Fernando G. Castolo
Era la tarde del último
día de actividades de las fiestas en honor a Sr. San José del año de 1955. Las
sagradas imágenes ya se encontraban de regreso en la Parroquia principal de Zapotlán,
después de haber pasado toda la noche en el domicilio particular del Sr. Miguel
Fernández Morales, sobre la calle de Moctezuma. Don Miguel, al igual que todas
las familias que hasta la fecha habían ostentado las mayordomías de las fiestas
josefinas, tenía la peculiaridad de contar con los medios económicos necesarios
para costear todo durante los nueve días de celebraciones. Y ello se
acostumbraba desde que los habitantes del milenario pueblo de Zapotlán tenían
memoria.
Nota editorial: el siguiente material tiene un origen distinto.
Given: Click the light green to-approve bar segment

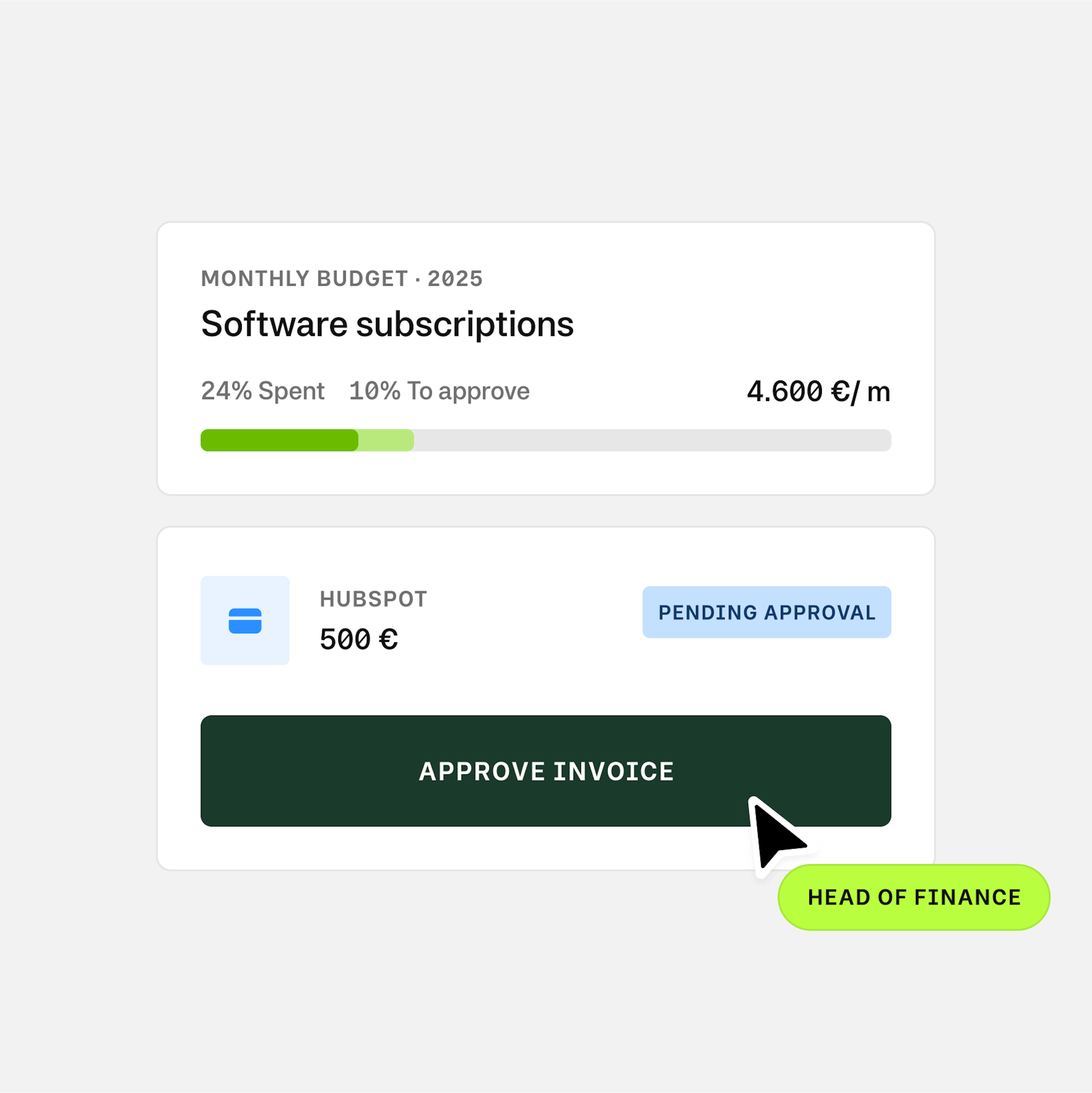Looking at the screenshot, I should [386, 440].

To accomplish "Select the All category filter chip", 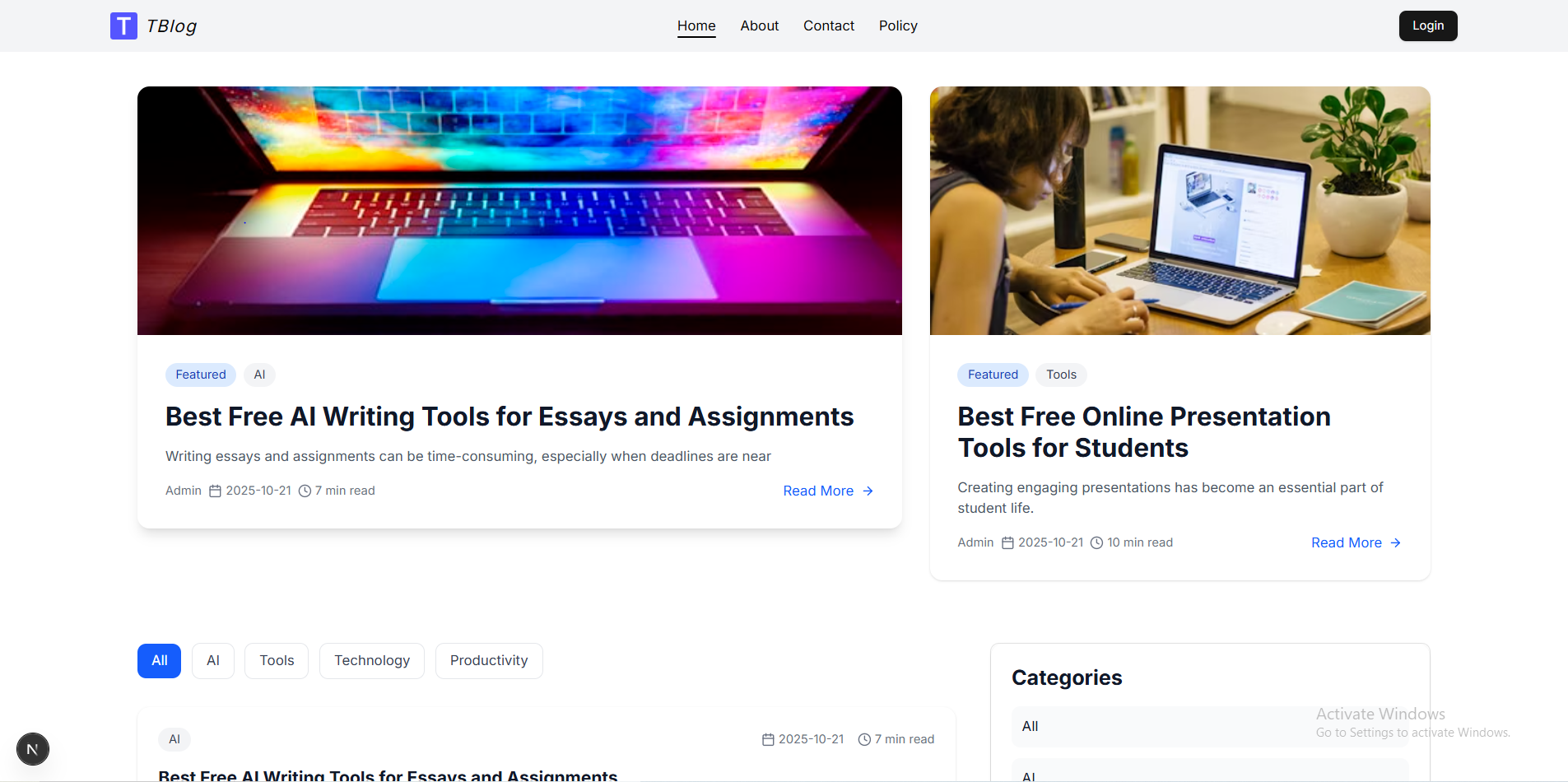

Era un elemento tradicional y no se podía concebir de otra manera,
sobre todo entre los de la comunidad indígena, quienes no podían ni soñar el
poder accesar algún día a adquirir uno de los costosos números para la rifa. De
antemano se sabía que el número agraciado caería en suerte a alguna de las
poderosas familias de la localidad, que bien podían ser los Ochoa, Mendoza,
Villanueva, Enríquez, Arias o algún otro rico comerciante. Siempre era así.